__Task objective__: Please reproduce the entries below exactly from the line holding "1096x720 pixels. Task: Confirm" through the last line, both included, and omit any pictures.

◇ ◇ ◇ ◇ ◇ ◇ ◇

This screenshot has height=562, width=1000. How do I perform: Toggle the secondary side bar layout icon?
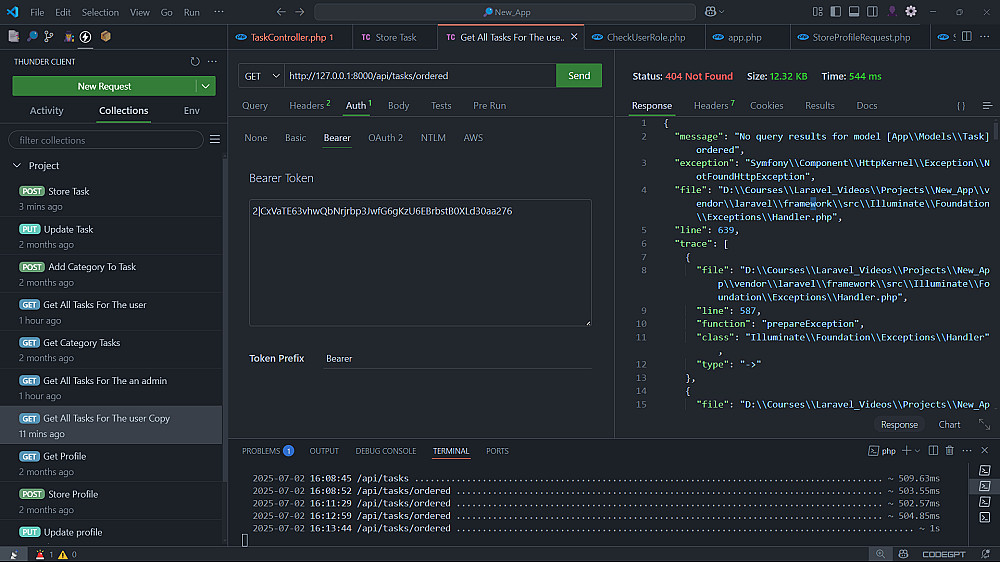coord(873,12)
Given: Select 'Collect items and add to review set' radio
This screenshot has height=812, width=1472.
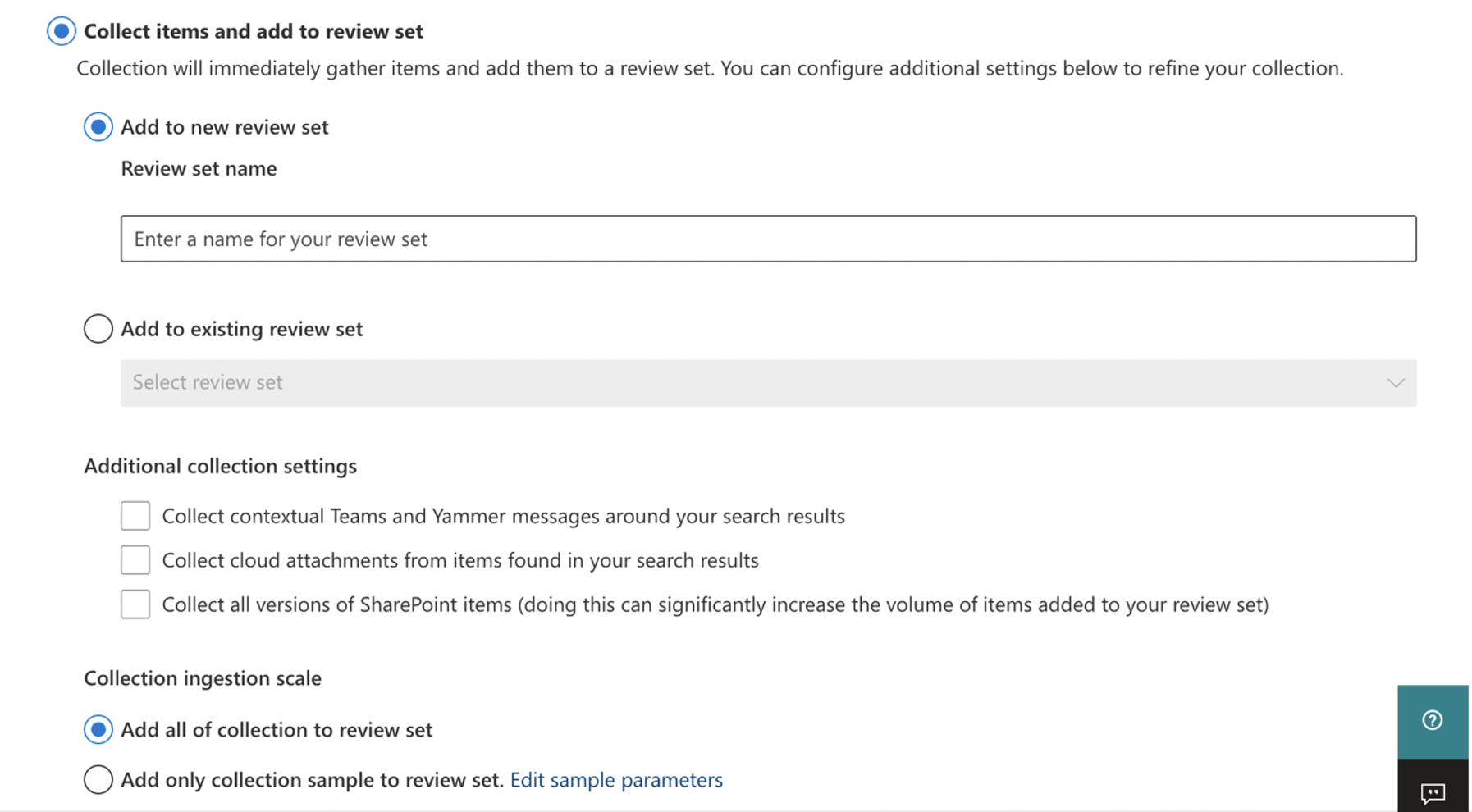Looking at the screenshot, I should click(62, 31).
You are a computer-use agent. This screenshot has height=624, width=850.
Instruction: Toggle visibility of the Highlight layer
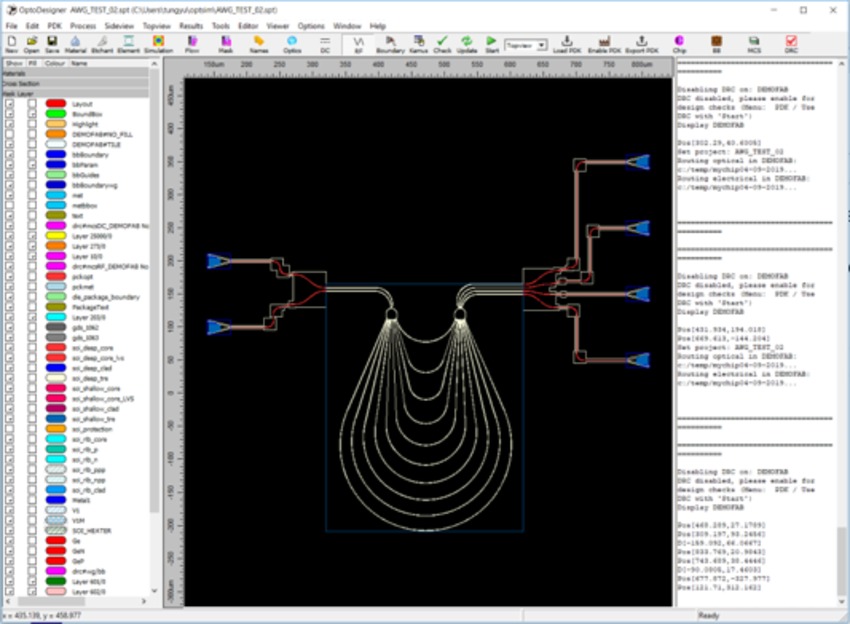(9, 124)
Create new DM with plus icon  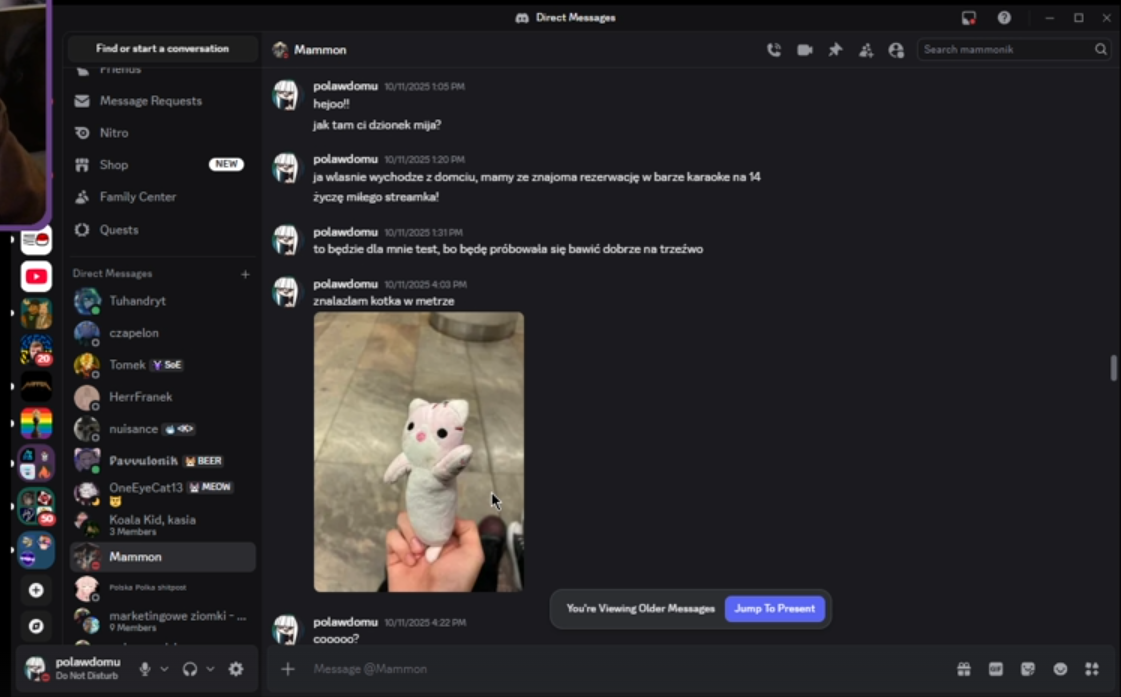[245, 274]
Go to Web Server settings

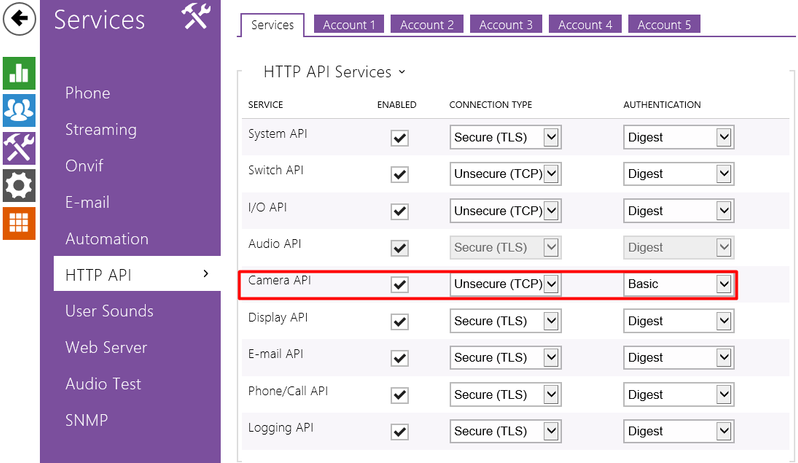106,348
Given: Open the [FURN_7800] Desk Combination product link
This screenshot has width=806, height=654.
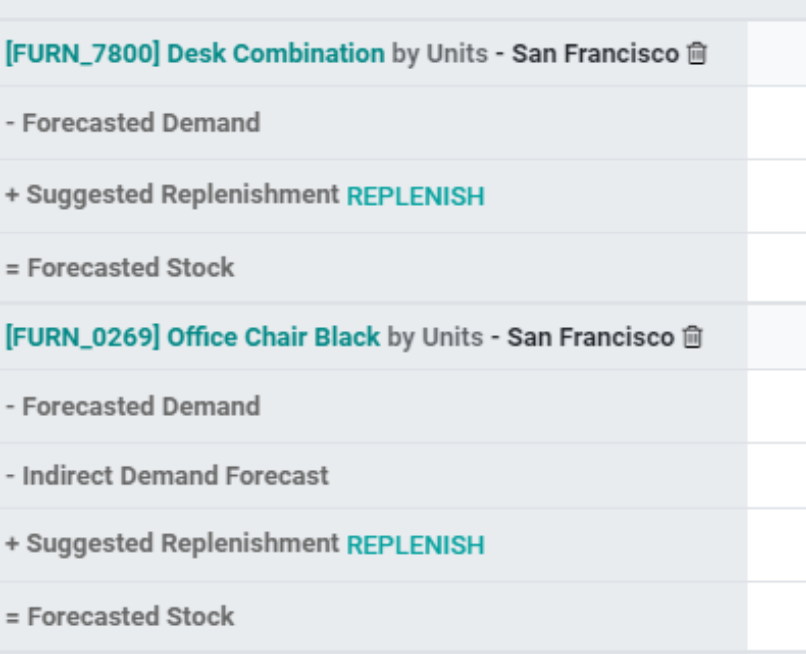Looking at the screenshot, I should (195, 53).
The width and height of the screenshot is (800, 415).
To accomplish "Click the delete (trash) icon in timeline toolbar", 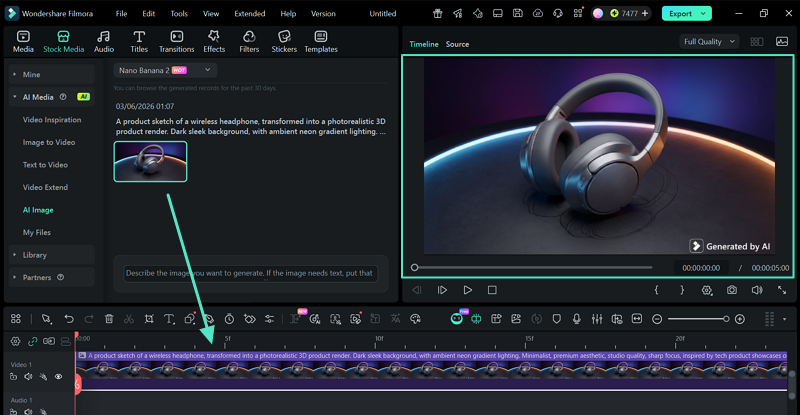I will click(x=109, y=319).
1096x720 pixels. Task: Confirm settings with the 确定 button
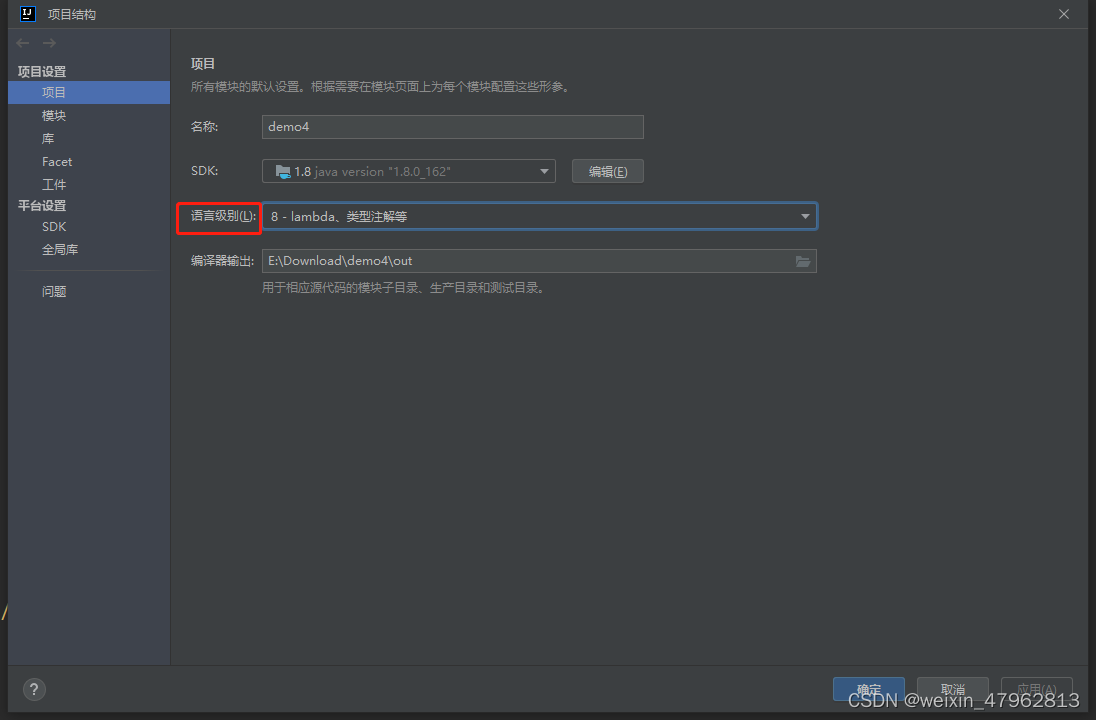click(868, 689)
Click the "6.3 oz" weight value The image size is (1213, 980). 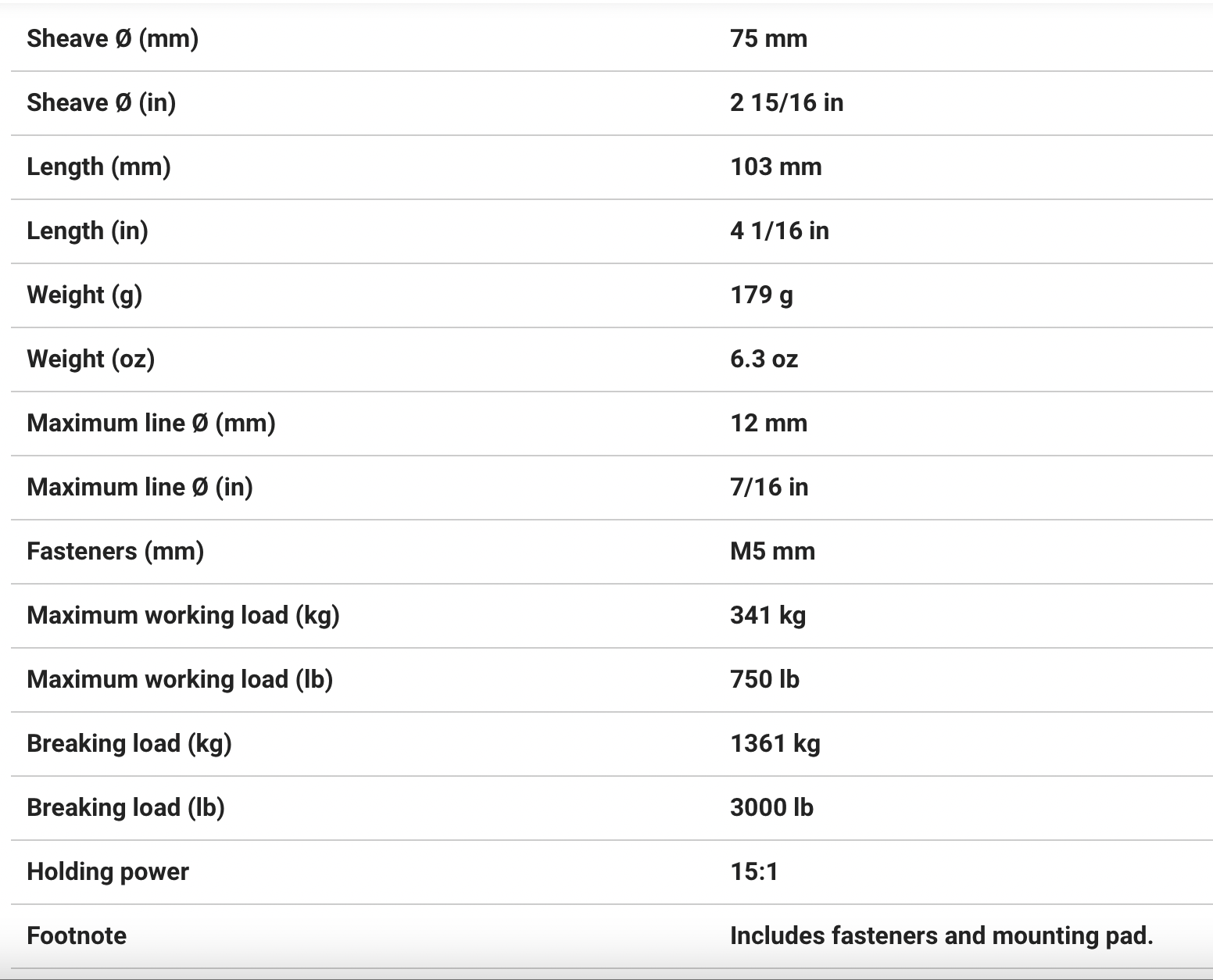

◇ ◇ ◇ ◇ ◇ ◇ ◇

__Output for this exercise__:
1096x720 pixels. Task: Confirm settings with the 确定 button
click(868, 689)
Click the "6.3 oz" weight value The image size is (1213, 980). 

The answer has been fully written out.